DATA SUPPLIED:
:::::
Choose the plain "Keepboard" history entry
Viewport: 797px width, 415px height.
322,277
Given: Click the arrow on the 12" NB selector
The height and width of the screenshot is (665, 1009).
:::::
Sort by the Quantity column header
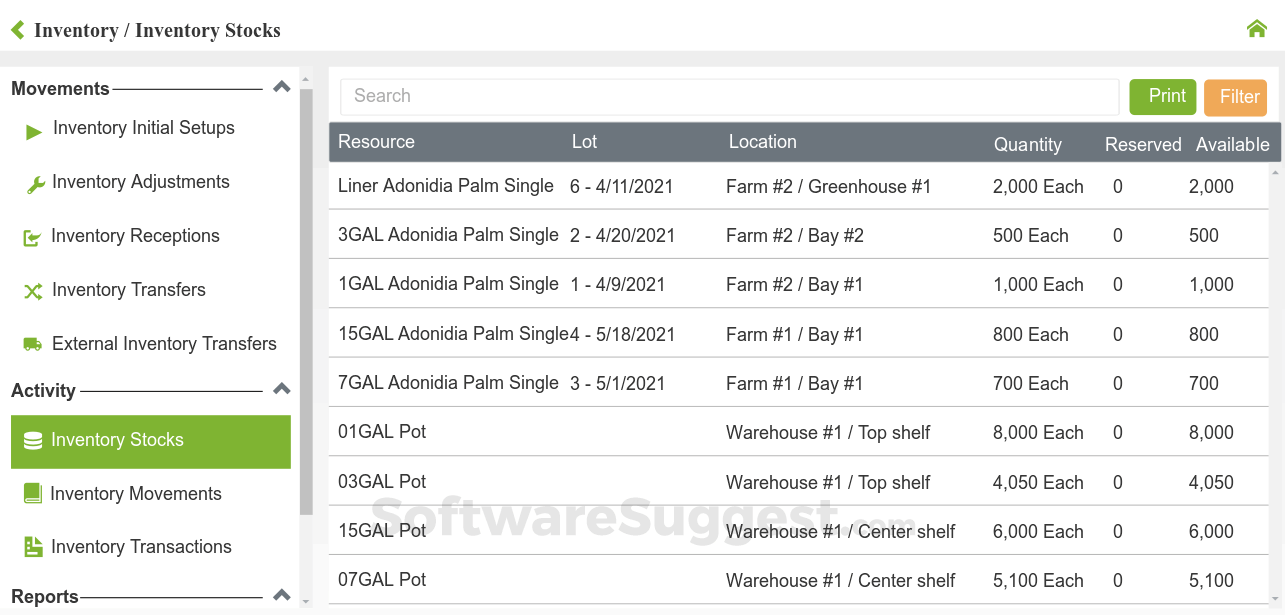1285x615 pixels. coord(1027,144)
:::::
ACTION ITEM: Each line above from the one with "Choose the plain" up to and including the one with "The height and" must be set down exactly, and no line outside that span may appear.

REPLY TO THE EXERCISE:
Choose the plain "Keepboard" history entry
Viewport: 797px width, 415px height.
322,277
Given: Click the arrow on the 12" NB selector
The height and width of the screenshot is (665, 1009).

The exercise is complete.